Raymond recorrió el pasillo tratando de actuar como un pasajero cualquiera que busca algún artículo concreto. En este caso, algún tipo de maleta que pudiera llevar con él al avión. La agente de billetes de Lufthansa había aceptado su explicación de que había dejado una bolsa de mano en el bar de comida rápida del aeropuerto. Era un detalle, no demasiado importante, pero lo había pasado por alto y podía ser que alguien se fijara en ello, en especial en la puerta de embarque, si entraba sin equipaje de mano y sin un recibo de facturación grapado en el sobre de su billete.

«Saca lecciones de tus errores», otro de los consejos frecuentes que la baronesa le repetía a menudo desde que era niño. ¿Molesto? Sí, tal vez, pero sus enseñanzas eran válidas. Lo último que necesitaba, en especial con el alto nivel de seguridad aeroportuaria, era despertar dudas, cualquier alteración en el flujo del protocolo de la aerolínea que pudiera hacer levantar cejas o llamar la atención.

Las vio al fondo del pasillo: una docena o más de mochilas de lona que colgaban de un mostrador. Eligió una de color negro y se dirigió hacia la caja. Casi al mismo tiempo, cayó en la cuenta de que necesitaba algo que llevar dentro. Rápidamente cogió una sudadera de Los Ángeles, una camiseta con el logotipo de los Los Ángeles Lakers, un cepillo de dientes, dentífrico… cualquier cosa que hiciera bulto y que pudiera resultarle útil durante el viaje.

Cuando hubo acabado se colocó detrás del grupo de clientes que guardaban cola en la caja de salida. Entonces se quedó petrificado. A menos de medio metro vio un estante con una pila de la última edición del Los Ángeles Times. Su foto de la ficha policial que le habían hecho en Parker Center ocupaba prácticamente toda la portada. Encima, en grandes titulares, se leía: Se busca asesino de policías. Haber salido por televisión ya era lo bastante malo, pero ahora sólo le faltaba el periódico. Un periódico que estaría a la venta por todo el aeropuerto y que incluso podía que tuvieran a bordo del avión.

Leyó el subtítulo y las cosas empeoraron: «Puede que lleve el pelo teñido de lila». Otra vez la policía.
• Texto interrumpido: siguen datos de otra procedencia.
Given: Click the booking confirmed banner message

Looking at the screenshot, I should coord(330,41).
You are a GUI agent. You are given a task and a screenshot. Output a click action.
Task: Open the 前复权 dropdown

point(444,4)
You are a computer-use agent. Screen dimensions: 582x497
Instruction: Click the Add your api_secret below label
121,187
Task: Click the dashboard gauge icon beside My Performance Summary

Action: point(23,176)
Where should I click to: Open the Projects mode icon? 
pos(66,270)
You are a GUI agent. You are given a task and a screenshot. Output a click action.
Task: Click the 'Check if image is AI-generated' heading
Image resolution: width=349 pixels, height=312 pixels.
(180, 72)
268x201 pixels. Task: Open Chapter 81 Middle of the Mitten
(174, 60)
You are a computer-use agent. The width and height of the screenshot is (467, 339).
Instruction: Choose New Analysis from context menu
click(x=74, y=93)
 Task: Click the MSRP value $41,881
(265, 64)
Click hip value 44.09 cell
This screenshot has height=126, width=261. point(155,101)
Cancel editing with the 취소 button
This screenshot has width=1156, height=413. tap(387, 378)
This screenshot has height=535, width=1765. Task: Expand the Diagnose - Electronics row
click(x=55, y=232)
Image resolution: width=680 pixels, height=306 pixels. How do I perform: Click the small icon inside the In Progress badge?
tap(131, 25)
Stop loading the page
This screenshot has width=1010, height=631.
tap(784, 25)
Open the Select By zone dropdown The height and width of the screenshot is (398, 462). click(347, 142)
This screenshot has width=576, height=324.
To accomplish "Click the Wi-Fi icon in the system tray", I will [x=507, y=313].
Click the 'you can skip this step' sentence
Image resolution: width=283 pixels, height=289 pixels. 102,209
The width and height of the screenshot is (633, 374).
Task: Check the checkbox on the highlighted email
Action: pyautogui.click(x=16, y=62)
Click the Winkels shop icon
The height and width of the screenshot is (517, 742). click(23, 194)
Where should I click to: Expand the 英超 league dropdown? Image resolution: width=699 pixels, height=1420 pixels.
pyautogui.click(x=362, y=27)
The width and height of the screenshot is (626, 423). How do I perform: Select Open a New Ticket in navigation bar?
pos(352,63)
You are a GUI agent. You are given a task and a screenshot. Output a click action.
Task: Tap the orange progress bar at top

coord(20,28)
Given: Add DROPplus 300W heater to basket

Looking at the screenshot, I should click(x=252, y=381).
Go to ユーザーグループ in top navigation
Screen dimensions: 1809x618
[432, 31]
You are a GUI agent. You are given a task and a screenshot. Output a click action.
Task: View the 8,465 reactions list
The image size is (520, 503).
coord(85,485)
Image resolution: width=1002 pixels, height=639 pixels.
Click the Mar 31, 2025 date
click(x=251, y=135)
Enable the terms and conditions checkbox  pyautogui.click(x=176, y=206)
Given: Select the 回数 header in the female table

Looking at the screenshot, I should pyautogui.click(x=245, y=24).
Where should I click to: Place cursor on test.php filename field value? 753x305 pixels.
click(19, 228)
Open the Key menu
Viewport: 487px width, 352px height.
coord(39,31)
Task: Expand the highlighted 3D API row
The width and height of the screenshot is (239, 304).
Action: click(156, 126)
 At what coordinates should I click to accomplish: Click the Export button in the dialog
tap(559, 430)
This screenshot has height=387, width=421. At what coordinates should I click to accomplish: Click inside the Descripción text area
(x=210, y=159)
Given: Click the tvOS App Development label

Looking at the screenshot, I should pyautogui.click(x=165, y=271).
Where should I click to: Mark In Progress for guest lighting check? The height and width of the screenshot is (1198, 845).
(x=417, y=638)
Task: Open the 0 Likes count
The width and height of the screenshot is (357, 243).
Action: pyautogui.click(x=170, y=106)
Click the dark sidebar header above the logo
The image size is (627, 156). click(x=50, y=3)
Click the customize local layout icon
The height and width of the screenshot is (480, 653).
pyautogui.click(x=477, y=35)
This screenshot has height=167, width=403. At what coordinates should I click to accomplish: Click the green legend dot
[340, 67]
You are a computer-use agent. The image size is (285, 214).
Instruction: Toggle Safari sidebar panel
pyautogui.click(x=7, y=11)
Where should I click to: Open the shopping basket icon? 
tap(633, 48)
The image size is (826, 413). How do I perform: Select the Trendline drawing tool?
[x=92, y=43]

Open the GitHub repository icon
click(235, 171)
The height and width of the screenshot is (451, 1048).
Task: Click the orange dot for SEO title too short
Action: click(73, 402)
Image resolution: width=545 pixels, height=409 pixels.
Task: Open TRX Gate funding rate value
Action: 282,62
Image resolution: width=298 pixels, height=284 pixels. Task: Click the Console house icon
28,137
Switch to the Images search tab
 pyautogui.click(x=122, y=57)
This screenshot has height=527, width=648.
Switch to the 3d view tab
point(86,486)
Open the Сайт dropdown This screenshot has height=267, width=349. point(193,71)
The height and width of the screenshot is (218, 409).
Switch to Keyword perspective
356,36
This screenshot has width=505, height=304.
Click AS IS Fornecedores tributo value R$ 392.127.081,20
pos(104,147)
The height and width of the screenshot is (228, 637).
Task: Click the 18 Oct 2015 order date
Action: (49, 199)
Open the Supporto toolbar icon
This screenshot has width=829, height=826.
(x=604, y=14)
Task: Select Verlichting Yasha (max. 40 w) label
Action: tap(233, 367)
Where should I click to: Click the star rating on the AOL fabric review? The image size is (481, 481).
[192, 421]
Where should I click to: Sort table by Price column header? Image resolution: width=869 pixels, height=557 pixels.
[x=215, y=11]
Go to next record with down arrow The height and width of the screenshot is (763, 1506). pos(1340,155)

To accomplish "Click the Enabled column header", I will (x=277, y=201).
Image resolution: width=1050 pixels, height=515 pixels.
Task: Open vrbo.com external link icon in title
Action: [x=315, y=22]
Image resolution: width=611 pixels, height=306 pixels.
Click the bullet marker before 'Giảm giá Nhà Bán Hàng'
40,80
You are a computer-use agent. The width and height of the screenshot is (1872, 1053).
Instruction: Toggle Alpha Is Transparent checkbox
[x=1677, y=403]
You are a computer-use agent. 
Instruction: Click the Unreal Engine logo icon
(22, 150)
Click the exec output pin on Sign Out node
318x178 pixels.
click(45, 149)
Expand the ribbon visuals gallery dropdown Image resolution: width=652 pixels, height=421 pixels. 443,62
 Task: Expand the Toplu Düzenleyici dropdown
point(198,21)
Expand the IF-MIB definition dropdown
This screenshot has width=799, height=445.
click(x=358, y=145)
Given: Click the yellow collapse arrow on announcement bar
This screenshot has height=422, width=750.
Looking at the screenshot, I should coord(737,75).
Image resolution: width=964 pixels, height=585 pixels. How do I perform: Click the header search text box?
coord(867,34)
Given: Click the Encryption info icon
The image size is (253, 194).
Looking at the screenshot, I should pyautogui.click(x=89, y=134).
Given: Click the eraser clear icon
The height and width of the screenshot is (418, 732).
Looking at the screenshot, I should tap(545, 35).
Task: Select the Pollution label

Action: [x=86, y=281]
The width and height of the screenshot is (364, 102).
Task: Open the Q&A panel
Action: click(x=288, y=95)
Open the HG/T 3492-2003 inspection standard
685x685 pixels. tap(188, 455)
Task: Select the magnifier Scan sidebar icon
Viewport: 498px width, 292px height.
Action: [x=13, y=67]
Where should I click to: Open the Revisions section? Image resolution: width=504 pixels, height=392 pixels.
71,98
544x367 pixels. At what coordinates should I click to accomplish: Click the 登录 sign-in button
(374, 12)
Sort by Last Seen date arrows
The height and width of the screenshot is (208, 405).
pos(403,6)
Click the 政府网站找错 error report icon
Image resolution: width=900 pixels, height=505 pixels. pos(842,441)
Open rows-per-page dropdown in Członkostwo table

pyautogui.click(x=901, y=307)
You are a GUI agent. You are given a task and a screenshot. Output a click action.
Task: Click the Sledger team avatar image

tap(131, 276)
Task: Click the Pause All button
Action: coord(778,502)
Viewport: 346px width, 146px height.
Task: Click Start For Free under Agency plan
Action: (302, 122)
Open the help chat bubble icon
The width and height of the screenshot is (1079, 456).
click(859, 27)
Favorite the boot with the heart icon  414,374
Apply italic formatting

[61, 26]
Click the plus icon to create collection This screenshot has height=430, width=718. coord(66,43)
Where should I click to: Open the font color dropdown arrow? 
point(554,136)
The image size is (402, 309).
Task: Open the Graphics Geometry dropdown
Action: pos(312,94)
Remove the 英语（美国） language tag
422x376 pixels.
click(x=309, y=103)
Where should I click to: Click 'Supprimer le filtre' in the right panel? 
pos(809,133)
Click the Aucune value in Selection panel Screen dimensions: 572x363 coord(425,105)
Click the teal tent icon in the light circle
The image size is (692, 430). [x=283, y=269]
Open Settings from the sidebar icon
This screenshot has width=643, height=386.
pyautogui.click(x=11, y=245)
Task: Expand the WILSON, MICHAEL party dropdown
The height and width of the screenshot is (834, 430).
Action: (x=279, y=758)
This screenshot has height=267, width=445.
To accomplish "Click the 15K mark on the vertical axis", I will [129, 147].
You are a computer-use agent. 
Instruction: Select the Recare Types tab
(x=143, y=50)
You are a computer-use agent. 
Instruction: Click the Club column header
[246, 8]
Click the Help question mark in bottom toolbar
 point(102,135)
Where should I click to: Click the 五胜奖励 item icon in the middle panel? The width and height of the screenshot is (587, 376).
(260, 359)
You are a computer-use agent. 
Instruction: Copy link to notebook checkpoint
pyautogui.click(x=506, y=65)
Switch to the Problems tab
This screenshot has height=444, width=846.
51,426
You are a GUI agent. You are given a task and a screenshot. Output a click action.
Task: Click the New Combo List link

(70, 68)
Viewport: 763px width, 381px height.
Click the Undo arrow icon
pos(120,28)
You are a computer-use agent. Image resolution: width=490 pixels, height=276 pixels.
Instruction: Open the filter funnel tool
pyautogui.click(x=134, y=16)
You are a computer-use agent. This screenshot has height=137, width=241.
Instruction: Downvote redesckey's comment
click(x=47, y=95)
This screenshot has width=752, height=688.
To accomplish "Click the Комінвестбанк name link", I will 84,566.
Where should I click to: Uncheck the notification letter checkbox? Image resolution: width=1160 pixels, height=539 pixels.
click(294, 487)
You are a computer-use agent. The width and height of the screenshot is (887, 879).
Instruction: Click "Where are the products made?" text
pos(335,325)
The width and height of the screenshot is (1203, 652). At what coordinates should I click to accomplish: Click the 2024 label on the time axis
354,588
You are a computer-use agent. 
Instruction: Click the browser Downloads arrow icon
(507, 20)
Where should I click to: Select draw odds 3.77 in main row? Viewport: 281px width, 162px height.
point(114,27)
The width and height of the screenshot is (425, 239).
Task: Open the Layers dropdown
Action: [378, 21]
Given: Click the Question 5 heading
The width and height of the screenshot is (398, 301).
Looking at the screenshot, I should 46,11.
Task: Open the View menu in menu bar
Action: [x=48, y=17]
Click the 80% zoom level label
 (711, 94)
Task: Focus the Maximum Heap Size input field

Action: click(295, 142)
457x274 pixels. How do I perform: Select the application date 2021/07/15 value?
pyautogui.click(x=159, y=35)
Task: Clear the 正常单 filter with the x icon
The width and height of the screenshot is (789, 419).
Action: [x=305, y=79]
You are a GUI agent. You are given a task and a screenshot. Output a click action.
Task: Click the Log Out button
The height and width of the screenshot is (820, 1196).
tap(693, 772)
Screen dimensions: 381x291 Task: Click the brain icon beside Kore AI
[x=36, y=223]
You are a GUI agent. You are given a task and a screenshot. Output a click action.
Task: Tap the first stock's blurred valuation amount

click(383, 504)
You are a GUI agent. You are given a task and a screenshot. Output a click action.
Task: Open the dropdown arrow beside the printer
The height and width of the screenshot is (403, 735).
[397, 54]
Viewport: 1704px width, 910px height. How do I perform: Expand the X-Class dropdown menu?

Rápidos, eficientes; habían supuesto correctamente que había asumido la identidad y el aspecto de Josef Speer.

Dejó bruscamente sus cosas en un mostrador lateral y se retiró a otro pasillo para, en una rápida sucesión, coger varias cosas más: un espejito de mano, una máquina de afeitar eléctrica, pilas para la máquina.

La cola había desaparecido y se acercó a la caja, puso sus cosas al lado y dejó deslizar una mano hacia una de las Berettas que llevaba embutidas en el cinturón. Si la mujer lo reconocía y lo demostraba de alguna manera, la mataría allí mismo y se marcharía para abandonar el edificio de la terminal en medio del horror y el caos sembrados por él. El mismo método que había planeado usar para huir del cordón policial en Union Station y del Soutwest Chief antes de que Donlan lo cambiara todo.

La miró con atención, esperando a que ella lo mirara, pero no lo hizo. La mujer se limitó a pasar los artículos por el lector. Y lo mismo cuando le dio la tarjeta Master de Speer para pagar. Lo mismo cuando firmó el recibo y cuando ella le puso las cosas en una bolsa de plástico. Al final le entregó la bolsa, lo miró y le dijo «buenas tardes» en un tono mecánico antes de volverse para atender al cliente siguiente.